DATA PROVIDED Start Marker
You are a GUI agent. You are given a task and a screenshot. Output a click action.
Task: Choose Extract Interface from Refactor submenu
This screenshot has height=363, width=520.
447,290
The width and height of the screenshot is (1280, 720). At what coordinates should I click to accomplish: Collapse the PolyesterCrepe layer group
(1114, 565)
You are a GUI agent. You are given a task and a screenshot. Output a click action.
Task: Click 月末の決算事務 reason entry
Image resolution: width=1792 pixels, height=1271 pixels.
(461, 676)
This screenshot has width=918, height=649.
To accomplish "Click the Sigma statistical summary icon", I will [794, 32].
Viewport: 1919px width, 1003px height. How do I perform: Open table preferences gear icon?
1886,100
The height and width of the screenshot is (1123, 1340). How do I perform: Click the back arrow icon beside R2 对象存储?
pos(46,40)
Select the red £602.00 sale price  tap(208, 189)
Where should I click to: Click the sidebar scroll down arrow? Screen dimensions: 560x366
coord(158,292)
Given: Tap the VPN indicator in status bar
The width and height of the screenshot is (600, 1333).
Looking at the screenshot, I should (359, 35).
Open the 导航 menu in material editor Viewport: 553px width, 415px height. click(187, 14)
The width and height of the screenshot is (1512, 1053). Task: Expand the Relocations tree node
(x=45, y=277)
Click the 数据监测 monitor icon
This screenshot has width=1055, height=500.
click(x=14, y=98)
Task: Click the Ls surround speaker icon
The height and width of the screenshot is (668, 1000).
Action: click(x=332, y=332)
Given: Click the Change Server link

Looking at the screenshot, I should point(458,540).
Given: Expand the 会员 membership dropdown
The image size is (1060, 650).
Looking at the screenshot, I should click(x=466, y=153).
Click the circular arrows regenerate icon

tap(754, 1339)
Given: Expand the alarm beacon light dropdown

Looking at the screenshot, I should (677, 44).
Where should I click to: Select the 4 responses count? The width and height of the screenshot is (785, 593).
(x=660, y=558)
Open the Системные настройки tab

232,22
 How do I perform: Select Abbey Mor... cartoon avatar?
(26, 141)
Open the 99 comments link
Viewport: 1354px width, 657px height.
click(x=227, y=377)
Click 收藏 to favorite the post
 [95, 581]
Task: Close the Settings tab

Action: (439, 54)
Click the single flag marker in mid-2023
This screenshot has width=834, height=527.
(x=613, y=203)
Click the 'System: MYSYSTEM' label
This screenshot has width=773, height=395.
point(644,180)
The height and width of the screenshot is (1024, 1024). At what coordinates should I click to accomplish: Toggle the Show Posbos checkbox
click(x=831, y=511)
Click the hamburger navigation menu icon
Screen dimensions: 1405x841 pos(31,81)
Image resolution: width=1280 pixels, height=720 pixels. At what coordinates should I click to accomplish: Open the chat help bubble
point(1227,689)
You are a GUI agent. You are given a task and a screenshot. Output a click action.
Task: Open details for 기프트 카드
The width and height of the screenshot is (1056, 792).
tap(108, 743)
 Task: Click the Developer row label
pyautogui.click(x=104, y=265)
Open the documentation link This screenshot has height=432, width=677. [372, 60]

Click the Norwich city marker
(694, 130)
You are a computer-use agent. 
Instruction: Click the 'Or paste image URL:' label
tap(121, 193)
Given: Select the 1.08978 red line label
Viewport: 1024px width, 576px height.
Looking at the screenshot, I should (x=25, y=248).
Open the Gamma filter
DATA PROVIDED End Marker
[REQUIRED WORK]
Return all of the data exactly as it reads.

[ANSWER BOX]
You are a GUI agent. You are given a task and a screenshot. Output a click action.
Task: Choose Extract Interface from Refactor submenu
This screenshot has height=363, width=520.
447,290
The width and height of the screenshot is (1280, 720). At what coordinates should I click to accomplish: Collapse the PolyesterCrepe layer group
(1114, 565)
You are a GUI agent. You are given a task and a screenshot. Output a click action.
Task: Click 月末の決算事務 reason entry
Image resolution: width=1792 pixels, height=1271 pixels.
(461, 676)
This screenshot has width=918, height=649.
To accomplish "Click the Sigma statistical summary icon", I will [794, 32].
Viewport: 1919px width, 1003px height. How do I perform: Open table preferences gear icon?
1886,100
The height and width of the screenshot is (1123, 1340). How do I perform: Click the back arrow icon beside R2 对象存储?
pos(46,40)
Select the red £602.00 sale price  tap(208, 189)
Where should I click to: Click the sidebar scroll down arrow? Screen dimensions: 560x366
coord(158,292)
Given: Tap the VPN indicator in status bar
The width and height of the screenshot is (600, 1333).
Looking at the screenshot, I should (359, 35).
Open the 导航 menu in material editor Viewport: 553px width, 415px height. click(187, 14)
The width and height of the screenshot is (1512, 1053). Task: Expand the Relocations tree node
(x=45, y=277)
Click the 数据监测 monitor icon
This screenshot has width=1055, height=500.
click(x=14, y=98)
Task: Click the Ls surround speaker icon
The height and width of the screenshot is (668, 1000).
Action: click(x=332, y=332)
Given: Click the Change Server link

Looking at the screenshot, I should point(458,540).
Given: Expand the 会员 membership dropdown
The image size is (1060, 650).
Looking at the screenshot, I should click(x=466, y=153).
Click the circular arrows regenerate icon

tap(754, 1339)
Given: Expand the alarm beacon light dropdown

Looking at the screenshot, I should (677, 44).
Where should I click to: Select the 4 responses count? The width and height of the screenshot is (785, 593).
(x=660, y=558)
Open the Системные настройки tab

232,22
 How do I perform: Select Abbey Mor... cartoon avatar?
(26, 141)
Open the 99 comments link
Viewport: 1354px width, 657px height.
click(x=227, y=377)
Click 收藏 to favorite the post
 [95, 581]
Task: Close the Settings tab

Action: (439, 54)
Click the single flag marker in mid-2023
This screenshot has width=834, height=527.
(x=613, y=203)
Click the 'System: MYSYSTEM' label
This screenshot has width=773, height=395.
point(644,180)
The height and width of the screenshot is (1024, 1024). At what coordinates should I click to accomplish: Toggle the Show Posbos checkbox
click(x=831, y=511)
Click the hamburger navigation menu icon
Screen dimensions: 1405x841 pos(31,81)
Image resolution: width=1280 pixels, height=720 pixels. At what coordinates should I click to accomplish: Open the chat help bubble
point(1227,689)
You are a GUI agent. You are given a task and a screenshot. Output a click action.
Task: Open details for 기프트 카드
The width and height of the screenshot is (1056, 792).
tap(108, 743)
 Task: Click the Developer row label
pyautogui.click(x=104, y=265)
Open the documentation link This screenshot has height=432, width=677. [372, 60]

Click the Norwich city marker
(694, 130)
You are a computer-use agent. 
Instruction: Click the 'Or paste image URL:' label
tap(121, 193)
Given: Select the 1.08978 red line label
Viewport: 1024px width, 576px height.
Looking at the screenshot, I should (x=25, y=248).
Open the Gamma filter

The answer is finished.